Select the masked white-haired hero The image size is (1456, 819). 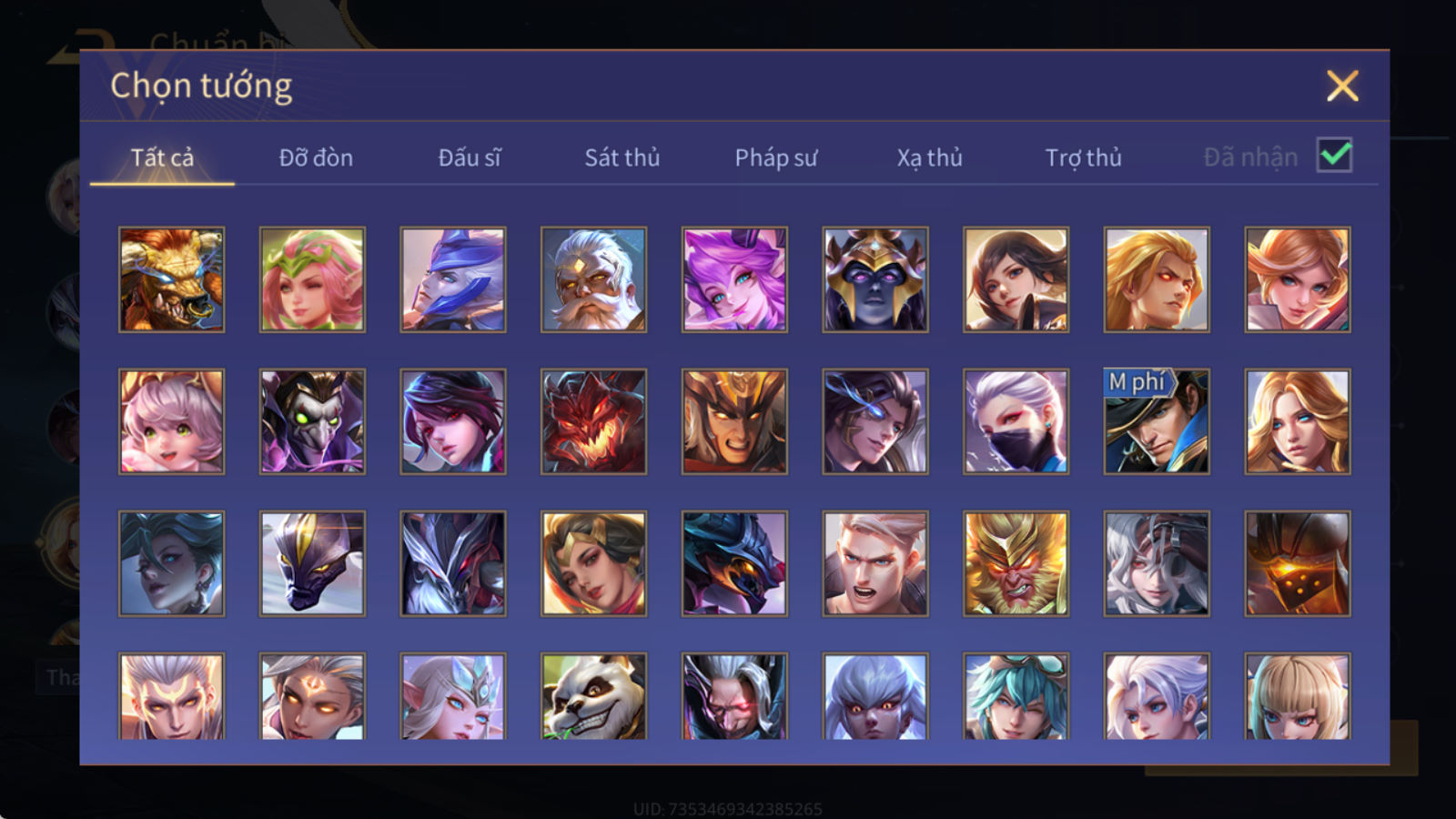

_ _ _ _ _

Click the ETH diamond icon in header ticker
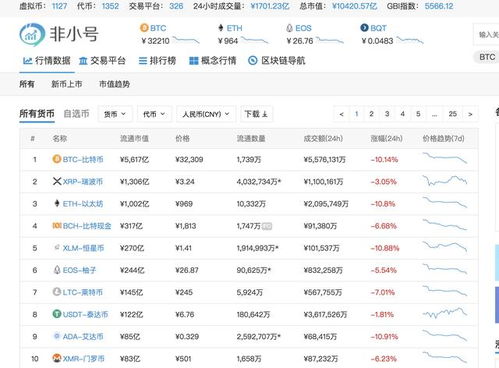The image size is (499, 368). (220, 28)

_ _ _ _ _

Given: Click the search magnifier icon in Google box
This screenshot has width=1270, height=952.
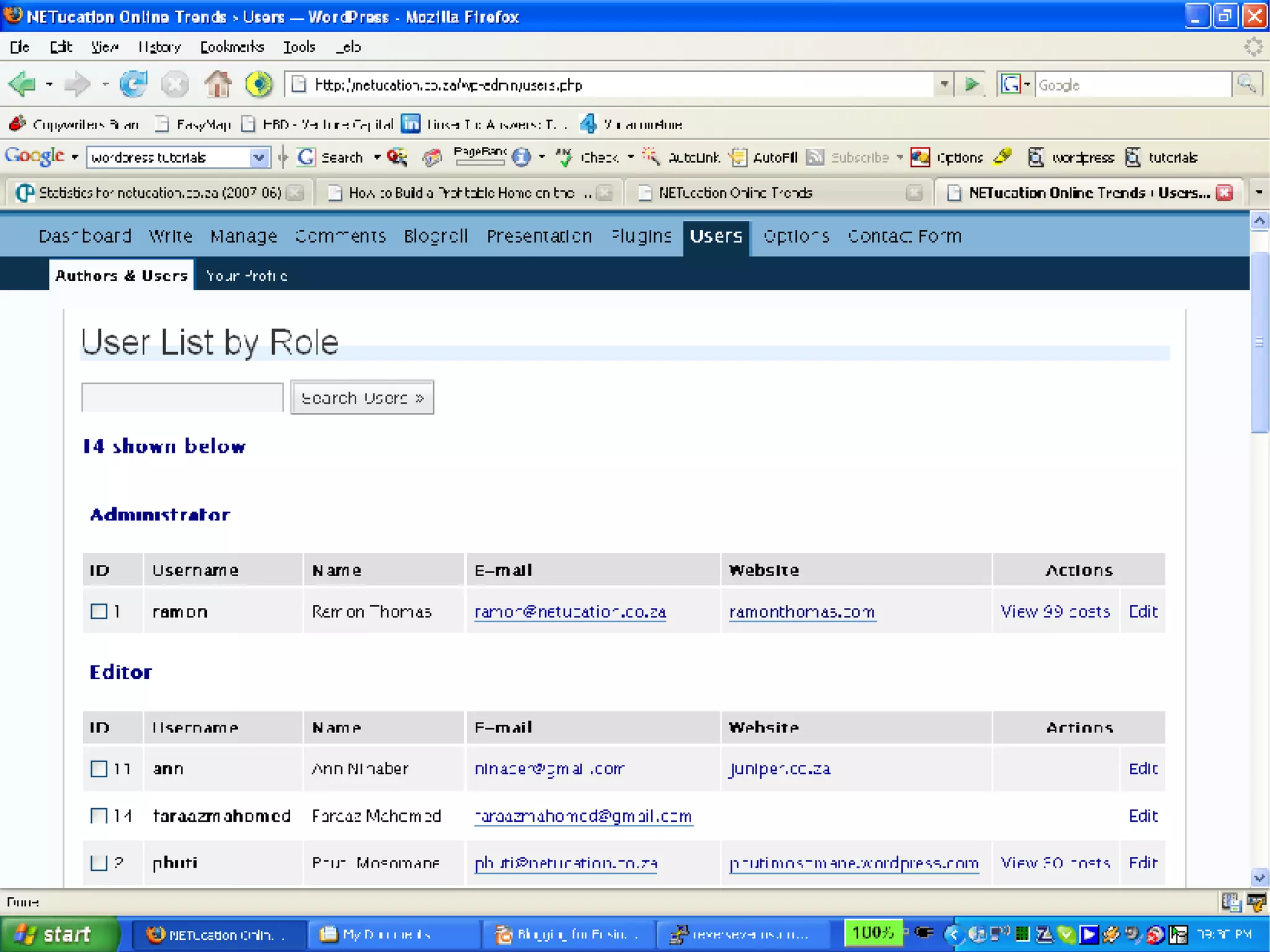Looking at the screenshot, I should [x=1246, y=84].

_ _ _ _ _

| WHAT THE TASK REQUIRES |
Copy the records word for word, starting at the line that contains "Given: Click the" and ending after the line that contains "Looking at the". Leave the pictures out.

| ANSWER TO THE EXERCISE |
Given: Click the search magnifier icon in Google box
This screenshot has width=1270, height=952.
Looking at the screenshot, I should [x=1246, y=84].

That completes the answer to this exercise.